#### INSTRUCTIONS FOR THE TASK:
Only one span is wanted from the lines below: from the one with "Editorial Guidelines (712, 2444)" up to and including the one with "ID-Clic (147, 2527)". Copy it exactly, without images.

(Entries taken from a collection)
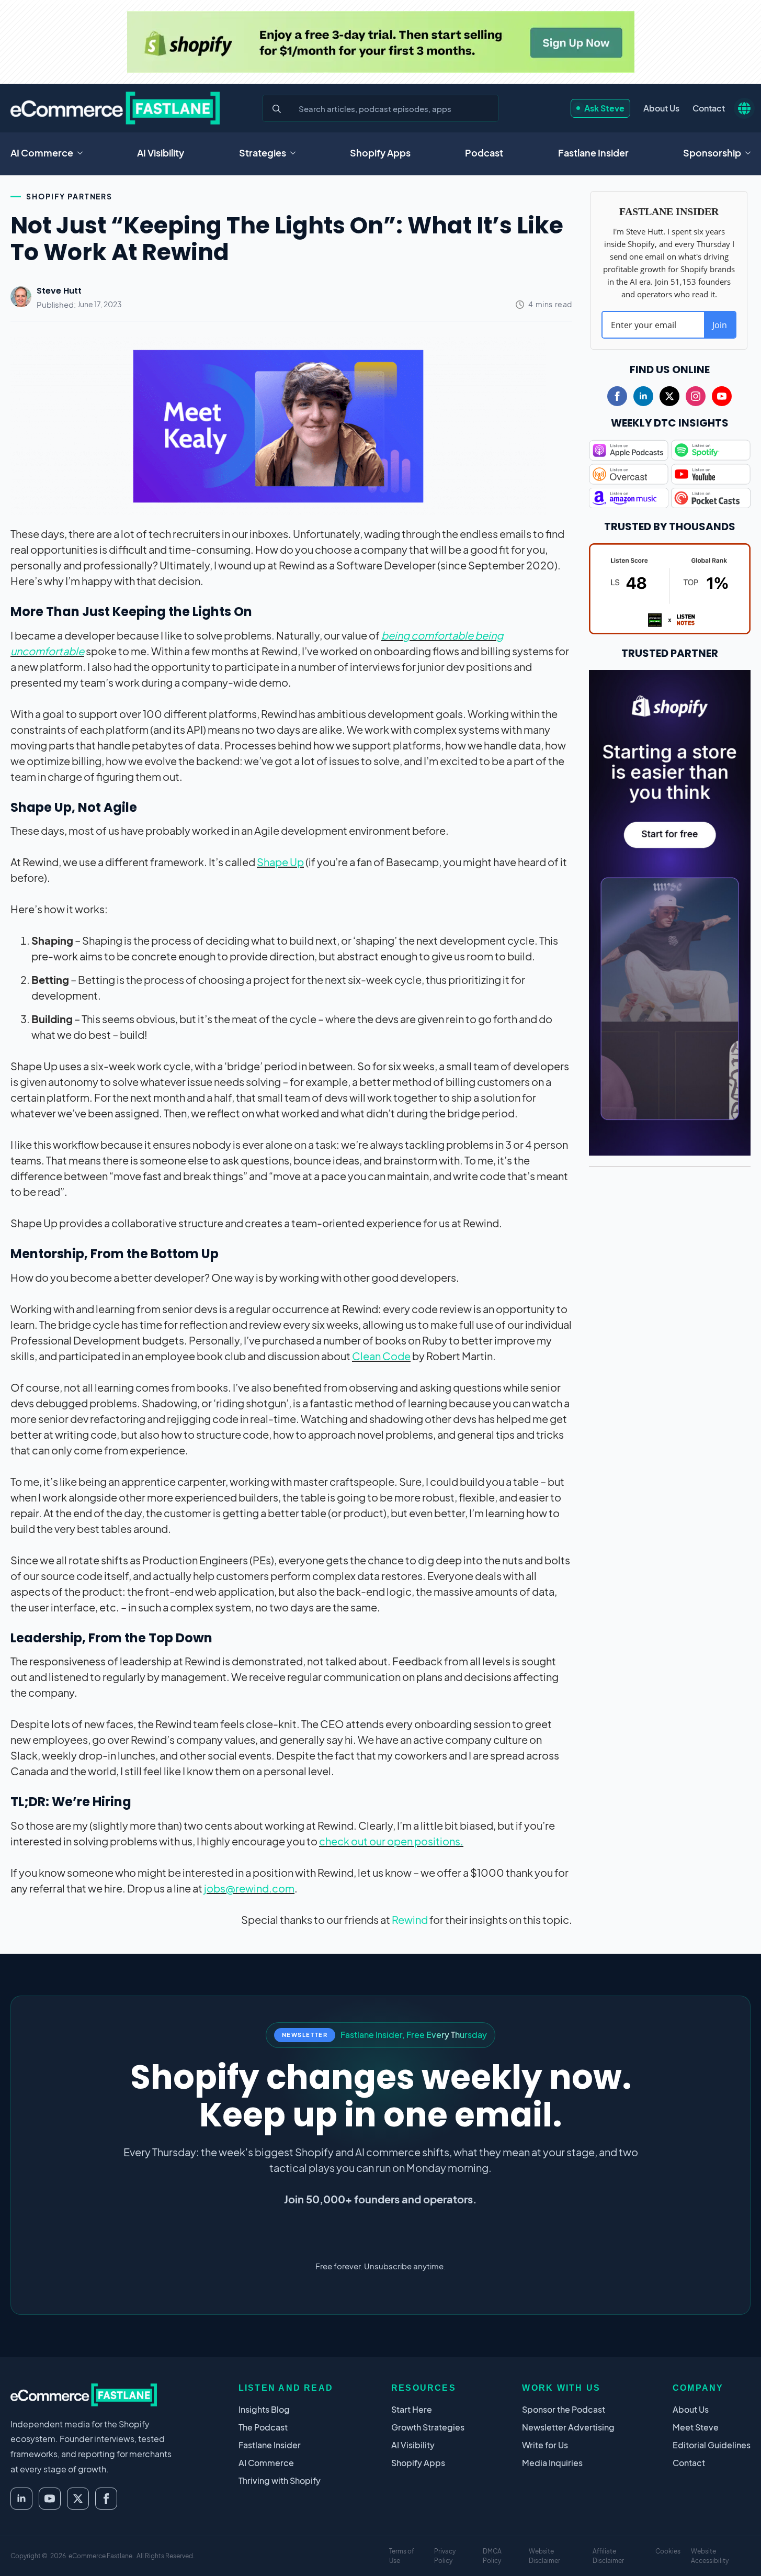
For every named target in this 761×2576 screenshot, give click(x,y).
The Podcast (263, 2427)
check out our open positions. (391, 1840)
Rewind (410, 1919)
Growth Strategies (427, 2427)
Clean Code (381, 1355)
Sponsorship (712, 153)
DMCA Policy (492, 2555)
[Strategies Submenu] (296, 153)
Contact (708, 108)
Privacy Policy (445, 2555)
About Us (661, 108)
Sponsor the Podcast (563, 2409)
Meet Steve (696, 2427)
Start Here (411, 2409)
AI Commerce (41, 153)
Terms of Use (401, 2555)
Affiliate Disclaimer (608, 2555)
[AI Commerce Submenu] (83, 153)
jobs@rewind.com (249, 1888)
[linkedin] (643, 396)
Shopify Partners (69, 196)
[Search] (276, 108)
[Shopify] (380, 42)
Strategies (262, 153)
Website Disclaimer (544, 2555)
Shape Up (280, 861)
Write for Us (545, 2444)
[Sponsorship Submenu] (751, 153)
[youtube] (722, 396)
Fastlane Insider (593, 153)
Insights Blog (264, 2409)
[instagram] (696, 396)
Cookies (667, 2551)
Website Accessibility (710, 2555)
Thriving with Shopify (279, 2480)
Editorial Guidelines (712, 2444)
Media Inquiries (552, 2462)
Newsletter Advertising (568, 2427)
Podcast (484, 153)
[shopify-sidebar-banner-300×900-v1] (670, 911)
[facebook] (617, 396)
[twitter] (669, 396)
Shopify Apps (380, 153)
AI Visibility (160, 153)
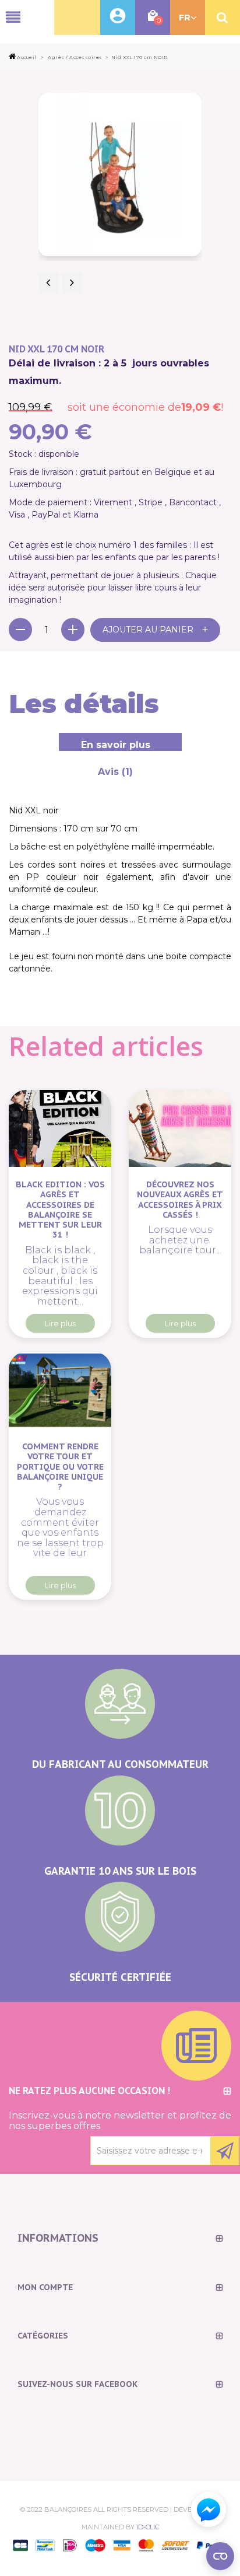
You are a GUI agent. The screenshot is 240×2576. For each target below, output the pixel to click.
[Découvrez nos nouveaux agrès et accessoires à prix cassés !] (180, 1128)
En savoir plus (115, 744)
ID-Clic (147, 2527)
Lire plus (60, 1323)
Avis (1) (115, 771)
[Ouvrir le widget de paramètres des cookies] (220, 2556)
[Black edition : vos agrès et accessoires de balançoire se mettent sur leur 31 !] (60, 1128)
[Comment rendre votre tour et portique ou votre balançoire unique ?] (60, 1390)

--

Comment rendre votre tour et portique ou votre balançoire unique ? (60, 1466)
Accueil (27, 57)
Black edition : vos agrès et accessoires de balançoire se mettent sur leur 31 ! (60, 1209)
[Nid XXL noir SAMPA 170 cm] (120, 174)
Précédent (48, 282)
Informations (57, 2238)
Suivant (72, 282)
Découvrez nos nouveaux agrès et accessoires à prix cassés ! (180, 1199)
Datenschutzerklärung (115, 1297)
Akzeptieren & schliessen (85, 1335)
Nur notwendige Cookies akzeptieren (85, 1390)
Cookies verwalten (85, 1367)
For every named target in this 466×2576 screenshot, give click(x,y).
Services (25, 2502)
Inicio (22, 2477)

#### RESULT OF THE EXERCISE:
Editorial Guidelines (712, 2444)
Media Inquiries (552, 2462)
Newsletter Advertising (568, 2427)
Podcast (484, 153)
[shopify-sidebar-banner-300×900-v1] (670, 911)
[facebook] (617, 396)
[twitter] (669, 396)
Shopify Apps (380, 153)
AI Visibility (160, 153)
You are a GUI agent. The screenshot is 240×2576. For each target below, output the pixel to click.
[Découvrez nos nouveaux agrès et accessoires à prix cassés !] (180, 1128)
En savoir plus (115, 744)
ID-Clic (147, 2527)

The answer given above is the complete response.